200 gr di acqua tiepida

6 gr di malto

1 cucchiaio di olio EVO

11 gr di sale fino (ricordate che il sale nel pane corrisponde sempre al 2% della farina totale)

Per prima cosa formate una fontana con la farina e nel centro metteteci il lievito madre, una parte dell’acqua, il malto e l’olio, quindi cominciate ad impastare. Quando l’impasto comincia a diventare omogeneo incorporate poco alla volta il sale e continuate ad impastare bagnando con la restante acqua. Quando avrete ottenuto una palla liscia ed elastica sbattete energicamente la palla sul piano da lavoro per una decina di volte (questo è anche un buon metodo per scaricare lo stress 🙂 ). A questo punto procedete con le famose pieghe, ovvero stendete leggermente la palla con le dita e piagate il quattro lati verso il centro a due a due, otterrete nuovamente una palla. Lasciate la parte con le chiusure delle pieghe sul basso e poi procedete con la pirlatura (non è un insulto, consiste semplicemente nel disporre le mani a coppa con al centro l’impasto facendo roteare in senso orario e su se stessa la palla).

pane fatto in casaPonete ora la palla in una ciotola piuttosto capiente, copritela con un canovaccio umido e lasciatela riposare in forno spento per 90 minuti. Trascorso questo tempo l’impasto si sarà duplicato. Ripetete nuovamente la fase delle pieghe e della pirlatura, ponete poi l’impasto nella ciotola, coprite con il canovaccio e lasciate riposare in forno spento per altri 90 minuti. Ora prendete la vostra palla, dividetela in due parti con un tarocco, se lo avete, o semplicemente con un coltello dalla lama affilata. Fate per ciascuna parte così ottenuta le pieghe e la pirlatura e attendete ancora 60 minuti. Nel frattempo accendete il forno a 250°.

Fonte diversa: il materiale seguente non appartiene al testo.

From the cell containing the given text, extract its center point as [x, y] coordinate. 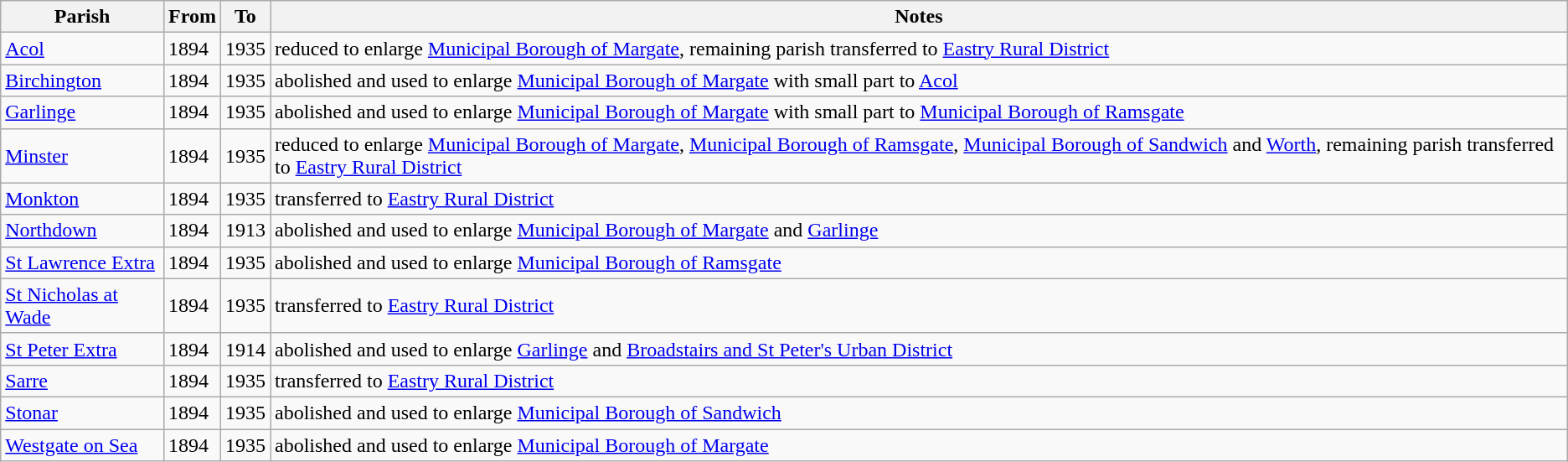
From [192, 17]
1914 [245, 348]
Minster [82, 156]
abolished and used to enlarge Municipal Borough of Sandwich [918, 412]
Sarre [82, 380]
St Lawrence Extra [82, 262]
reduced to enlarge Municipal Borough of Margate, remaining parish transferred to Eastry Rural District [918, 49]
Northdown [82, 230]
abolished and used to enlarge Municipal Borough of Margate with small part to Acol [918, 80]
Notes [918, 17]
abolished and used to enlarge Municipal Borough of Margate and Garlinge [918, 230]
abolished and used to enlarge Municipal Borough of Margate [918, 445]
Stonar [82, 412]
St Peter Extra [82, 348]
Monkton [82, 199]
Garlinge [82, 112]
abolished and used to enlarge Garlinge and Broadstairs and St Peter's Urban District [918, 348]
1913 [245, 230]
Birchington [82, 80]
To [245, 17]
Acol [82, 49]
Parish [82, 17]
abolished and used to enlarge Municipal Borough of Ramsgate [918, 262]
St Nicholas at Wade [82, 305]
abolished and used to enlarge Municipal Borough of Margate with small part to Municipal Borough of Ramsgate [918, 112]
Westgate on Sea [82, 445]
For the text-containing cell, return its midpoint in (X, Y) coordinate format. 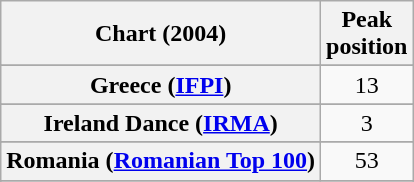
Ireland Dance (IRMA) (161, 123)
Romania (Romanian Top 100) (161, 161)
53 (367, 161)
13 (367, 85)
Peakposition (367, 34)
Chart (2004) (161, 34)
Greece (IFPI) (161, 85)
3 (367, 123)
From the cell containing the given text, extract its center point as [X, Y] coordinate. 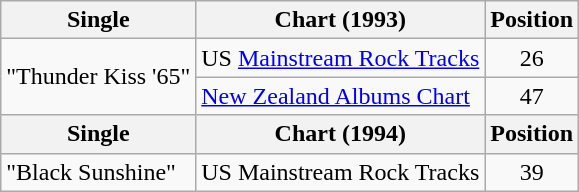
26 [532, 58]
New Zealand Albums Chart [340, 96]
39 [532, 172]
Chart (1993) [340, 20]
Chart (1994) [340, 134]
"Thunder Kiss '65" [98, 77]
47 [532, 96]
"Black Sunshine" [98, 172]
Identify which cell holds the provided text, then report its (X, Y) central coordinate. 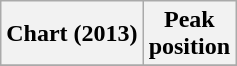
Chart (2013) (72, 34)
Peakposition (189, 34)
Search for the cell housing the specified text and yield its (X, Y) center coordinate. 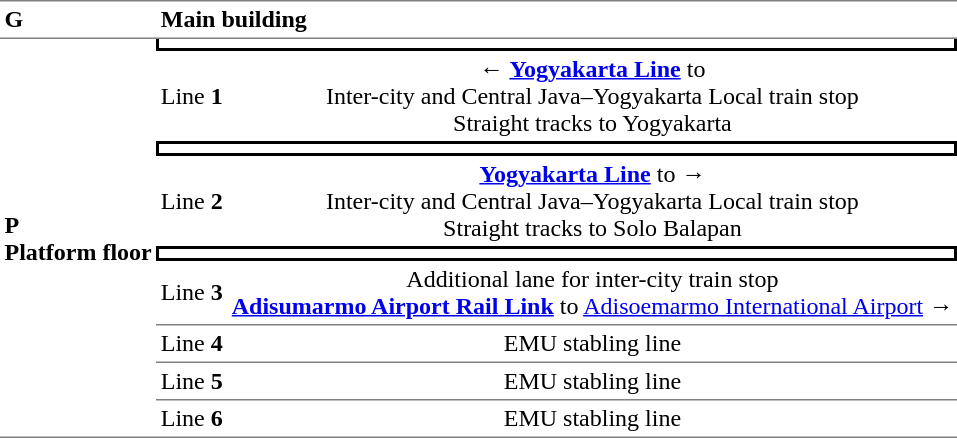
G (78, 20)
Line 3 (192, 292)
Line 6 (192, 419)
← Yogyakarta Line to Inter-city and Central Java–Yogyakarta Local train stopStraight tracks to Yogyakarta (592, 96)
Line 5 (192, 382)
PPlatform floor (78, 238)
Line 4 (192, 344)
Line 2 (192, 201)
Yogyakarta Line to →Inter-city and Central Java–Yogyakarta Local train stopStraight tracks to Solo Balapan (592, 201)
Line 1 (192, 96)
Main building (556, 20)
Additional lane for inter-city train stop Adisumarmo Airport Rail Link to Adisoemarmo International Airport → (592, 292)
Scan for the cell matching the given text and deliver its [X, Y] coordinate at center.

Prima di infornare fate dei tagli profondi e netti sul pane. Infornate a 220° e cuocete ciascun pane per almeno 30 minuti (verificate la cottura con uno stuzzicadenti, esattamente come si fa per le torte lievitate).

Questo pane resta fresco per almeno 2 giorni, quello che pensate di non consumare in quell’arco di tempo potete tranquillamente surgelarlo a spicchi e toglierlo di giorno in giorno secondo le necessità (non potrete più fare a meno del suo gusto e del suo profumo fragrante).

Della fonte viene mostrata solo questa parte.